Task prompt: For the records below, count the lines containing the word "sidebar" and reply with the number alone.

[Stored data]

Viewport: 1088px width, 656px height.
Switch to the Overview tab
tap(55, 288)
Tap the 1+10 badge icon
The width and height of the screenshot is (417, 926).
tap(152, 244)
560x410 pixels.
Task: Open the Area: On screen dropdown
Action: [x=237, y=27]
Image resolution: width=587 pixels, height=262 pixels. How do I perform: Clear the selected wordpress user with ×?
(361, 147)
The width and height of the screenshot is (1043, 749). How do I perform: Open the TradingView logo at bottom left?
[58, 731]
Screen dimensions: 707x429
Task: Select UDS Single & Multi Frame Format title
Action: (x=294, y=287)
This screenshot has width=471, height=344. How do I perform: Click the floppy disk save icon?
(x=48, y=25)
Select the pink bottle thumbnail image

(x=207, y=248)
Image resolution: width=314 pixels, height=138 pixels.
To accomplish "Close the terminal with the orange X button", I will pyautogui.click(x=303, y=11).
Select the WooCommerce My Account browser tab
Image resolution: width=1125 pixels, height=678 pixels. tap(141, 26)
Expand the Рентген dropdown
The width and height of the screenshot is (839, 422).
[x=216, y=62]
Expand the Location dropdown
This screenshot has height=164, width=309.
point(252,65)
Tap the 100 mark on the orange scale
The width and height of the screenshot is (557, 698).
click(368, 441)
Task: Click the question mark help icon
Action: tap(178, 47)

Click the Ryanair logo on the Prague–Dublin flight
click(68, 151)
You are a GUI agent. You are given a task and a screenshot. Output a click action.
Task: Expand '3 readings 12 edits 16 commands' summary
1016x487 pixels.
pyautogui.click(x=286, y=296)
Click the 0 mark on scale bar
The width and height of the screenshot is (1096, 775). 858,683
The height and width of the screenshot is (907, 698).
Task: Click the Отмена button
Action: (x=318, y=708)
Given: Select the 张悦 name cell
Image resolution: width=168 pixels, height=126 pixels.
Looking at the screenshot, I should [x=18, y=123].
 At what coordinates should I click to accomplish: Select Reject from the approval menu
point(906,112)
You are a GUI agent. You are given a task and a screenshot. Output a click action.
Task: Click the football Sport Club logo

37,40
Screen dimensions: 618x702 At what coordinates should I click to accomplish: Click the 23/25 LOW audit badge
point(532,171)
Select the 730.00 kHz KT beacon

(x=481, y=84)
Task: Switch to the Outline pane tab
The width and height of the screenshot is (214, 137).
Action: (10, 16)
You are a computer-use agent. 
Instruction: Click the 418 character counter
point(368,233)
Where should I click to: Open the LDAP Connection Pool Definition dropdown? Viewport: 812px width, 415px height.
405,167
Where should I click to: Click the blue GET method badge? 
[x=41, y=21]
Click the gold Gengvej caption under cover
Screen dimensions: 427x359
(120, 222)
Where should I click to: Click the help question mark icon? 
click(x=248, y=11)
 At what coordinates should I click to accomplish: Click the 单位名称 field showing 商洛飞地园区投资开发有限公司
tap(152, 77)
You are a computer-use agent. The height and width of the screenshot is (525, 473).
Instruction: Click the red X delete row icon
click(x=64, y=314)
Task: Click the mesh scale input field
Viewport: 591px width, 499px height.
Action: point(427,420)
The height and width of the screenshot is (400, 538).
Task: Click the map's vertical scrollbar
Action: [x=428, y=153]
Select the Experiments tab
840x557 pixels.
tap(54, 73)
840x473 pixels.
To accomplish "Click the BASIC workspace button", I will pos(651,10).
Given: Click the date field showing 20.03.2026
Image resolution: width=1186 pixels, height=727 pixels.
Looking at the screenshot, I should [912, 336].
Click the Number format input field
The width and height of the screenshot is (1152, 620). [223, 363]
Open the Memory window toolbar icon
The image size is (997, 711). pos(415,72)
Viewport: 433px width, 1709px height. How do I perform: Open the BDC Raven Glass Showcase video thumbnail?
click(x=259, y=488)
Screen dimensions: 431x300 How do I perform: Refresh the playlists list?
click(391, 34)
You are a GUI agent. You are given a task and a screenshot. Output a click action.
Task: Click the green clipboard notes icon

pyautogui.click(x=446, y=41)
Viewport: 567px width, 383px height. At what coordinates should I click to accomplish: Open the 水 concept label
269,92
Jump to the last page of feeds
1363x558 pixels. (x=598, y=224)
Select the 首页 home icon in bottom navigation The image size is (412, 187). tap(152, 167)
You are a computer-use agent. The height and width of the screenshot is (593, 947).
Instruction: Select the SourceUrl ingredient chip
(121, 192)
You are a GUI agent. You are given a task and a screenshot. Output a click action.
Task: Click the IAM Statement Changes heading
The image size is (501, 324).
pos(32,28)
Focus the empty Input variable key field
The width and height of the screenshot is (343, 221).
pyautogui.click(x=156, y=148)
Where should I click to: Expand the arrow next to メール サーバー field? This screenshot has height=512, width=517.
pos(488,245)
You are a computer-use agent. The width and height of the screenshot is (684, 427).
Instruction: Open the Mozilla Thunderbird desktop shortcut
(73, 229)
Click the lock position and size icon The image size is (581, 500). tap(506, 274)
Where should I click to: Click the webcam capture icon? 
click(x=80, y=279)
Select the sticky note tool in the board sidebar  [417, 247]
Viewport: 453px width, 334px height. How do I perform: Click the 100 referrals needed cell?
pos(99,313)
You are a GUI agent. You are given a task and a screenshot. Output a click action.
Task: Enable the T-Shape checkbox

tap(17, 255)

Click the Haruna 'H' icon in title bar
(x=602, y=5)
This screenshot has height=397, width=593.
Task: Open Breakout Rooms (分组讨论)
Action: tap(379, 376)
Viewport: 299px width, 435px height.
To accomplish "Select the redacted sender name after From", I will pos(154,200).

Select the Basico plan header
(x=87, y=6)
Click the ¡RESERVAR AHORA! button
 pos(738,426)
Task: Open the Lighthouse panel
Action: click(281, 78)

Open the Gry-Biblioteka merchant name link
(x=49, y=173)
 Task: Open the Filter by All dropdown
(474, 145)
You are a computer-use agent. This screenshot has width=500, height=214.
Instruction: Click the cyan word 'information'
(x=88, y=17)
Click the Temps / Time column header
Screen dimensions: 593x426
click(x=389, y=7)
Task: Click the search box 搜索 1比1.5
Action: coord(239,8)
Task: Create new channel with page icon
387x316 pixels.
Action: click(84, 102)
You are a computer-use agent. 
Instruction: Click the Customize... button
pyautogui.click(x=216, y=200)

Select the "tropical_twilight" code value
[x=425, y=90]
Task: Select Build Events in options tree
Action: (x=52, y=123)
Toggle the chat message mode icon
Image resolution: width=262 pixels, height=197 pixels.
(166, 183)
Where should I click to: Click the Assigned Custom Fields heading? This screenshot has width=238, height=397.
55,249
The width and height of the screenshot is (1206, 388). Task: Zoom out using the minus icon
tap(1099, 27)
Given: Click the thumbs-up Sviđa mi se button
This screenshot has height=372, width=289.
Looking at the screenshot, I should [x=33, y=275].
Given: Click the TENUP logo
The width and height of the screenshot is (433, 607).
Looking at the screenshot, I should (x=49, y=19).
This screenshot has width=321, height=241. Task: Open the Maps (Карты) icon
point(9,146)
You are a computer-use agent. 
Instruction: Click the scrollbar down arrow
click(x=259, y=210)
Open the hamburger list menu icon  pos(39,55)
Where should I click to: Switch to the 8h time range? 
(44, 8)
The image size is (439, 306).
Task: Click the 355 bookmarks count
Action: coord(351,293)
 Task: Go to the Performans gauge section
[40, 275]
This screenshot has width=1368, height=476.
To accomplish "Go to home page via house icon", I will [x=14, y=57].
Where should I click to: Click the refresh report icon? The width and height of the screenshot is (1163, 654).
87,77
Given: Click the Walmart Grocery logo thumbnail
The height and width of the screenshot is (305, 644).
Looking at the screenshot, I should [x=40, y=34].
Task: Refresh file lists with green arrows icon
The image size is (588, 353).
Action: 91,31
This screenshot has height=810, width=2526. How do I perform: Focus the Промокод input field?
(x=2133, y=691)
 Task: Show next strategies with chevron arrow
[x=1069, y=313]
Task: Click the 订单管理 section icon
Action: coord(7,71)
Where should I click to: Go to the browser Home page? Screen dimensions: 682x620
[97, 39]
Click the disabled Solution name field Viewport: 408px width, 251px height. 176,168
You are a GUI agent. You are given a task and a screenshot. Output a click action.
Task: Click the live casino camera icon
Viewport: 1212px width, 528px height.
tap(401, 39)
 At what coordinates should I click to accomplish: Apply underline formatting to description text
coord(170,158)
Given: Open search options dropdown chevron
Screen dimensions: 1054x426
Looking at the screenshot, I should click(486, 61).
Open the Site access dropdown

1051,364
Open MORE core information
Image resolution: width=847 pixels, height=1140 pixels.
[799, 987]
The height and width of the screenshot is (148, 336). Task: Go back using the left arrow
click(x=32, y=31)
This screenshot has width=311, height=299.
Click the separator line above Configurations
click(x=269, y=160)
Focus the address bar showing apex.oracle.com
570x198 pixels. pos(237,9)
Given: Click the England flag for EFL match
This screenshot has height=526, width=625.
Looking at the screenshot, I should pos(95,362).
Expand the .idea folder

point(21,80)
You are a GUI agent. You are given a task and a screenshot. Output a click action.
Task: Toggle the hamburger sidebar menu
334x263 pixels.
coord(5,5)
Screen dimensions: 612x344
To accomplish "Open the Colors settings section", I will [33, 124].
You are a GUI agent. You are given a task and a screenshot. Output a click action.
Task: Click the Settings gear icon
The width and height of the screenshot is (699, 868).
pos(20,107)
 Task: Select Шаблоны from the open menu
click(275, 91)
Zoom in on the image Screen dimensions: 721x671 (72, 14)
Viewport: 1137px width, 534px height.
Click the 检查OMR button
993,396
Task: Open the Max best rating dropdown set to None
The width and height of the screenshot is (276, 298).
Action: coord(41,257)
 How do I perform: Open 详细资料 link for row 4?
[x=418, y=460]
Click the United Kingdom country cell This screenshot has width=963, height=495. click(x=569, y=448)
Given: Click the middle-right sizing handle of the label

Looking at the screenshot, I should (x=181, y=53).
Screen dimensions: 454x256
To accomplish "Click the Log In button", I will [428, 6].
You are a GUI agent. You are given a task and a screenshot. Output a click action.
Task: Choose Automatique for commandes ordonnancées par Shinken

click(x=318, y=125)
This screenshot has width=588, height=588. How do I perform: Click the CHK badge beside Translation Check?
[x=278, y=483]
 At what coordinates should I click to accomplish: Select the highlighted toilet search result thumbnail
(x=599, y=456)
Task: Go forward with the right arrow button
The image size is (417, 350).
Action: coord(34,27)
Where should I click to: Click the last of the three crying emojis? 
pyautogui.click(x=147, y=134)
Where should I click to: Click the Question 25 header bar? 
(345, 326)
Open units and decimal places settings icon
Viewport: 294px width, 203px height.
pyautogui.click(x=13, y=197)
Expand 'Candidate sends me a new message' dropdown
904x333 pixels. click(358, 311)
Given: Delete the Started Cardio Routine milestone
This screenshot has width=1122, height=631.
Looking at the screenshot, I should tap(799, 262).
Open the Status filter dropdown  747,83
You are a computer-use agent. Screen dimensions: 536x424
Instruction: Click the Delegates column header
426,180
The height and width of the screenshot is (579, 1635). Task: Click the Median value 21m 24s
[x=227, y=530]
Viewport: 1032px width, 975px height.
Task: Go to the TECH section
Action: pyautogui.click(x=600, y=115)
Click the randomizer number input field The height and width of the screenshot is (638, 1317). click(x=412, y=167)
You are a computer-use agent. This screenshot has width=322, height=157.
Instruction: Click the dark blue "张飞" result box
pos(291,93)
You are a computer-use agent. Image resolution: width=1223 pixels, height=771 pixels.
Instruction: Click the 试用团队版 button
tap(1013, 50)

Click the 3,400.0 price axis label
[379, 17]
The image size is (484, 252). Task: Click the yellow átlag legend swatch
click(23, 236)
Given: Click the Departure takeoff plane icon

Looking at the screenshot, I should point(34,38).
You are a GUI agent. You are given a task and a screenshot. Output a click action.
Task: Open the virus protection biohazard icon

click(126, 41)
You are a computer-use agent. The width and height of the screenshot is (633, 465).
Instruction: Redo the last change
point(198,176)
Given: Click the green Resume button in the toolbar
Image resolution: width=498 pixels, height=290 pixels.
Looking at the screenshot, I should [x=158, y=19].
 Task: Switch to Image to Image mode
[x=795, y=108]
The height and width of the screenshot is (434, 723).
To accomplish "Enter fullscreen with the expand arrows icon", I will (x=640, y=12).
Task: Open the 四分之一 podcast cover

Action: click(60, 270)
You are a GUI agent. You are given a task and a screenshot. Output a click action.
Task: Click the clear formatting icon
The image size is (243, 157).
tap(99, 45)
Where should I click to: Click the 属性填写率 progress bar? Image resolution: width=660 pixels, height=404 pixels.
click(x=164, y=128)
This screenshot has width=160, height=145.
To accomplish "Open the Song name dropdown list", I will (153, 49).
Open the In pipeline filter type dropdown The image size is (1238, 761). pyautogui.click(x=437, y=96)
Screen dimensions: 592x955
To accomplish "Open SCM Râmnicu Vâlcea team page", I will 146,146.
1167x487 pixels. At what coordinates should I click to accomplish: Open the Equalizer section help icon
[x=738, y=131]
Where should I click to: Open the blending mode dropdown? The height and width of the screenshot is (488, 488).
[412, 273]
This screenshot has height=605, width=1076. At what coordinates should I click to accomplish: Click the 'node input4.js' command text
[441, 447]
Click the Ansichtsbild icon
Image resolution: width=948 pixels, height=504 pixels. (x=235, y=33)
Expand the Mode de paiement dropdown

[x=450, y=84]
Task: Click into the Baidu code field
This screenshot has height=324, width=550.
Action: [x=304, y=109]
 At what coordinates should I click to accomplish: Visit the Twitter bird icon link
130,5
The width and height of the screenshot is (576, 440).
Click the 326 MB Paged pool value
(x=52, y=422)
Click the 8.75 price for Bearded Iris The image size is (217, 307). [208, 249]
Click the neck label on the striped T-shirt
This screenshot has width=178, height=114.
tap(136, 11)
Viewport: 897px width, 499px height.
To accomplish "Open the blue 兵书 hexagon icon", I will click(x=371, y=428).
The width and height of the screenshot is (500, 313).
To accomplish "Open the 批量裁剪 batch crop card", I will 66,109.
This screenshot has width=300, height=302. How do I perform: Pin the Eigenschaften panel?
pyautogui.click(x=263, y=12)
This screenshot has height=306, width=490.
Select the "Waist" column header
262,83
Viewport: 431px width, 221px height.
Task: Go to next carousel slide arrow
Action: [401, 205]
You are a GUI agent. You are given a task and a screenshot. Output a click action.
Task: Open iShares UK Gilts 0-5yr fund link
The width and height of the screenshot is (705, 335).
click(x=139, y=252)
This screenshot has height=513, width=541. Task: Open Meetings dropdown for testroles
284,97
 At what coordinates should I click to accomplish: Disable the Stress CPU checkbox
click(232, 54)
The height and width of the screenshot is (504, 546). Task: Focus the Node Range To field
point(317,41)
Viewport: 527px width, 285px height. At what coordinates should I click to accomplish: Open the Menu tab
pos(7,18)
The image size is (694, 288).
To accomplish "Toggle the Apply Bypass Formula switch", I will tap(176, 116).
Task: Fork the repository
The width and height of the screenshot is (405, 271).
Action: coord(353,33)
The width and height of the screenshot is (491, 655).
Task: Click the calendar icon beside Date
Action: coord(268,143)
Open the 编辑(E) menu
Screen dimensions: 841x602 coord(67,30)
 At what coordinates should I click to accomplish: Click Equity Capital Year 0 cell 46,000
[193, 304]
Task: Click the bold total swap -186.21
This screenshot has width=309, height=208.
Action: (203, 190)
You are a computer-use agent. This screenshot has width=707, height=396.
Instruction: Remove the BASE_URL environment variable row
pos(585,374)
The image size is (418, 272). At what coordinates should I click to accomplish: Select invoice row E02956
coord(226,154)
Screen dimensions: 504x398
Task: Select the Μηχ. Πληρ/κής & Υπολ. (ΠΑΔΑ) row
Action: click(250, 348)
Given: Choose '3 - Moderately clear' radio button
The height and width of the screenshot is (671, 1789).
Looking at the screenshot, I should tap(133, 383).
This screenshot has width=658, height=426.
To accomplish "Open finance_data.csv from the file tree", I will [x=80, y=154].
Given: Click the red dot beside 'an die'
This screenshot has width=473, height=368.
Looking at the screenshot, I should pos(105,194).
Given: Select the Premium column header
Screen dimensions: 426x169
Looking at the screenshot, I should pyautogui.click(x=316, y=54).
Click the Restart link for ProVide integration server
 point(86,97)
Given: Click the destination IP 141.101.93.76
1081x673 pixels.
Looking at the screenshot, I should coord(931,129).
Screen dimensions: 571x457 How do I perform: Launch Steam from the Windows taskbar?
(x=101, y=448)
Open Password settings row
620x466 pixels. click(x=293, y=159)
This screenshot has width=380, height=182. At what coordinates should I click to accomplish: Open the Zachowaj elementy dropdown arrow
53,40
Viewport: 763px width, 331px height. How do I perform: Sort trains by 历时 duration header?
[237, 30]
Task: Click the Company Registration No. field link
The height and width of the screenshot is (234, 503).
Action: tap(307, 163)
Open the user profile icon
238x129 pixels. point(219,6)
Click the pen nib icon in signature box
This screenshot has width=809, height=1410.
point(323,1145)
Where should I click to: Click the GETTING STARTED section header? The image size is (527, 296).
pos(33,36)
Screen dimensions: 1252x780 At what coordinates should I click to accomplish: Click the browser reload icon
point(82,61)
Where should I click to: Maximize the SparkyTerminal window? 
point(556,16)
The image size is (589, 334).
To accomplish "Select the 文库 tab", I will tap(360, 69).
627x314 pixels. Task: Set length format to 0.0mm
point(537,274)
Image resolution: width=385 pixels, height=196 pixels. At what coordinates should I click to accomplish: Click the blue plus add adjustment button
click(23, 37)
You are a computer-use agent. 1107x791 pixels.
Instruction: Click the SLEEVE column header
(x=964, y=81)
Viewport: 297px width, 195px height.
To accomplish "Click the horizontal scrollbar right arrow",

Result of this task: 2